▶ _DATA EXTRACTS_

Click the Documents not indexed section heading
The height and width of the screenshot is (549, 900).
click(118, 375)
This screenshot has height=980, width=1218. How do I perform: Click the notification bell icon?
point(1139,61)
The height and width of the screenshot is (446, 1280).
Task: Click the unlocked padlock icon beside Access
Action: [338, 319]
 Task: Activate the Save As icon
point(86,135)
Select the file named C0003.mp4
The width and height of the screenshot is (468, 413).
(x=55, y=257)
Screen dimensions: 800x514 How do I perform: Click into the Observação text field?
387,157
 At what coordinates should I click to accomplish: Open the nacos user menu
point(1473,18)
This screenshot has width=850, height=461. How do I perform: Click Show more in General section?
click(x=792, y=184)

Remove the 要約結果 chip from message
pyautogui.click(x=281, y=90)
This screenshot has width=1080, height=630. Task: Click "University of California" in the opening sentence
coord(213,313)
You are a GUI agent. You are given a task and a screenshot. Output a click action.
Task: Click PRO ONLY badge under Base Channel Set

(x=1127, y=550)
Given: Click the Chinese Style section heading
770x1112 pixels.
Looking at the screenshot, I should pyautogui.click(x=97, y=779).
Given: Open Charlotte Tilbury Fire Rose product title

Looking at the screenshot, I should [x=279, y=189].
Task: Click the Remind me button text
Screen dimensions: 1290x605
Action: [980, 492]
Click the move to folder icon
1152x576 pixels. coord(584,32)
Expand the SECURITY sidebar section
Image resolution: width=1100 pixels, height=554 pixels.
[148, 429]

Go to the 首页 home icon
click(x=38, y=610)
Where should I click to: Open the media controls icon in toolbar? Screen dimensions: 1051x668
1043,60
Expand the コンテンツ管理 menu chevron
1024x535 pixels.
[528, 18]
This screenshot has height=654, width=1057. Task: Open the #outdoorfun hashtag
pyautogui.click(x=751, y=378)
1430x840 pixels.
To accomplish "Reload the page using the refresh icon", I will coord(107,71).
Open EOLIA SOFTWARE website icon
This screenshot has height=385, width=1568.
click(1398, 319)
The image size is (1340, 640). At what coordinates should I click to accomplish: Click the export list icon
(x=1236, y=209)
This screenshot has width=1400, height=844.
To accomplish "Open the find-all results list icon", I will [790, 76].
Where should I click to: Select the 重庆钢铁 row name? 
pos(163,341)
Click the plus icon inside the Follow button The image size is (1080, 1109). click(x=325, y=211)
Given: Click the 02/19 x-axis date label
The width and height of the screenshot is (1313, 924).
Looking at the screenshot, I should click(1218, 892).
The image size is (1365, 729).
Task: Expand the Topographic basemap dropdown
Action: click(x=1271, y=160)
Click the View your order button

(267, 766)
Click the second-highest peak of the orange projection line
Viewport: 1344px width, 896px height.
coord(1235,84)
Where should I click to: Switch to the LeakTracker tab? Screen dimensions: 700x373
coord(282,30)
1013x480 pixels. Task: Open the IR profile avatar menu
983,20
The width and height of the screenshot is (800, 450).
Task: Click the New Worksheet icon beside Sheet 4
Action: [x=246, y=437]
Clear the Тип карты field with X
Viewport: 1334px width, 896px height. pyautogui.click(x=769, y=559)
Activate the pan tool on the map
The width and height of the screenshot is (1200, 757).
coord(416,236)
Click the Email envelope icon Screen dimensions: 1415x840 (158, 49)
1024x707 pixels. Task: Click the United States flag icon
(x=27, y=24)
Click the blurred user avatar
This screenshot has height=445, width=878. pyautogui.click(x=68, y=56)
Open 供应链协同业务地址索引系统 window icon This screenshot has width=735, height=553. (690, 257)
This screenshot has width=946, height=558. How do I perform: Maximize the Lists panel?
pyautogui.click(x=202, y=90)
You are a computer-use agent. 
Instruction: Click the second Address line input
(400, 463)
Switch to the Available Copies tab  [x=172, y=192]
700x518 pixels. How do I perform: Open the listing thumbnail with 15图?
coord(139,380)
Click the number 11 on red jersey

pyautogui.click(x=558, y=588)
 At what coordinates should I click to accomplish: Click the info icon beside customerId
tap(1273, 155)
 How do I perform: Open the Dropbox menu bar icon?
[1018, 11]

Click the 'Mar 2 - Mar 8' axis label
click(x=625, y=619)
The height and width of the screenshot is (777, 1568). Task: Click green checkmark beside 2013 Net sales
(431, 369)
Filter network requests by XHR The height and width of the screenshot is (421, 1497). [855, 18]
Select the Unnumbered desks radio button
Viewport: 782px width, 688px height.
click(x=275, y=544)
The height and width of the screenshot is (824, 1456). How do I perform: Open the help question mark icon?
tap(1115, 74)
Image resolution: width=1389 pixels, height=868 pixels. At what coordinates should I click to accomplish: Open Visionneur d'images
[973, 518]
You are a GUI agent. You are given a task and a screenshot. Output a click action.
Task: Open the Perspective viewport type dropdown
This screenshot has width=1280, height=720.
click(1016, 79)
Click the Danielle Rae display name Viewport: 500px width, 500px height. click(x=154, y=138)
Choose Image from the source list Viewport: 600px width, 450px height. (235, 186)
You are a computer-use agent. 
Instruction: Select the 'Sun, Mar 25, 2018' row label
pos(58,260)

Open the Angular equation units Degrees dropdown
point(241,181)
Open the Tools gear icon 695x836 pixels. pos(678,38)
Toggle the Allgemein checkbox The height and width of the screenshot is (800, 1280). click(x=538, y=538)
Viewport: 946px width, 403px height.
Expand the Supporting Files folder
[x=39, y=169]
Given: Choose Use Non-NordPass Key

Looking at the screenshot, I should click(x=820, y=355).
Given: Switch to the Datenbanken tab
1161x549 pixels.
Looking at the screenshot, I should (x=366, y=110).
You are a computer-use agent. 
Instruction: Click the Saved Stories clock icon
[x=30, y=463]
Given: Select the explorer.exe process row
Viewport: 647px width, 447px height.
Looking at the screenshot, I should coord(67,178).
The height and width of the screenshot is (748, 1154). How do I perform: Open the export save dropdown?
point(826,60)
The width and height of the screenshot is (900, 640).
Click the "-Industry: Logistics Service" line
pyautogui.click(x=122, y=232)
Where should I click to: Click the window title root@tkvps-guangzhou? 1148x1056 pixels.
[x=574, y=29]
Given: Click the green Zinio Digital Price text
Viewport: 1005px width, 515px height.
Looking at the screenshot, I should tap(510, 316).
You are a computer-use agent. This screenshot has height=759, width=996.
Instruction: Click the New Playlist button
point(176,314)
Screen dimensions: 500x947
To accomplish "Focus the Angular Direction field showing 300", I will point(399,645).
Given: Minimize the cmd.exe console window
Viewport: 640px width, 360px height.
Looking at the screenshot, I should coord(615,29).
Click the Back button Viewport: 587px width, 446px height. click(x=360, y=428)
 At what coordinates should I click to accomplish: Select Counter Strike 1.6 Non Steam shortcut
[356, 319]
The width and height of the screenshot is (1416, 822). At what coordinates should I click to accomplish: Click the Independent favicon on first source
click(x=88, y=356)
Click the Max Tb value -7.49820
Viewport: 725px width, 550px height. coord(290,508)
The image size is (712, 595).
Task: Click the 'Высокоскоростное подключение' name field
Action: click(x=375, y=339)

▶ _DESCRIPTION OF THE TASK_
Every line from the one that holds "Instruction: Click the New Playlist button" to the end of the data above should be given again exactly, with that line and the last one both kept.

▶ _WORKED SOLUTION_
Instruction: Click the New Playlist button
point(176,314)
Screen dimensions: 500x947
To accomplish "Focus the Angular Direction field showing 300", I will point(399,645).
Given: Minimize the cmd.exe console window
Viewport: 640px width, 360px height.
Looking at the screenshot, I should coord(615,29).
Click the Back button Viewport: 587px width, 446px height. click(x=360, y=428)
 At what coordinates should I click to accomplish: Select Counter Strike 1.6 Non Steam shortcut
[356, 319]
The width and height of the screenshot is (1416, 822). At what coordinates should I click to accomplish: Click the Independent favicon on first source
click(x=88, y=356)
Click the Max Tb value -7.49820
Viewport: 725px width, 550px height. coord(290,508)
The image size is (712, 595).
Task: Click the 'Высокоскоростное подключение' name field
Action: click(x=375, y=339)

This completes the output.